**WHAT YOU ARE ASKED TO DO**
Retype each record exactly, please. Skip none.

**DATA FOR REVIEW**

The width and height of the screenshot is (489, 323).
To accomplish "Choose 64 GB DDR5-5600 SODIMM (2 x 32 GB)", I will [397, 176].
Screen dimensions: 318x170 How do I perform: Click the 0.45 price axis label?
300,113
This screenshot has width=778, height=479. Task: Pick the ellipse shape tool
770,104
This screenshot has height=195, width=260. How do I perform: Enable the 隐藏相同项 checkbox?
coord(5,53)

**RESPONSE**
The width and height of the screenshot is (489, 323).
To accomplish "Choose 64 GB DDR5-5600 SODIMM (2 x 32 GB)", I will [397, 176].
Screen dimensions: 318x170 How do I perform: Click the 0.45 price axis label?
300,113
This screenshot has width=778, height=479. Task: Pick the ellipse shape tool
770,104
This screenshot has height=195, width=260. How do I perform: Enable the 隐藏相同项 checkbox?
coord(5,53)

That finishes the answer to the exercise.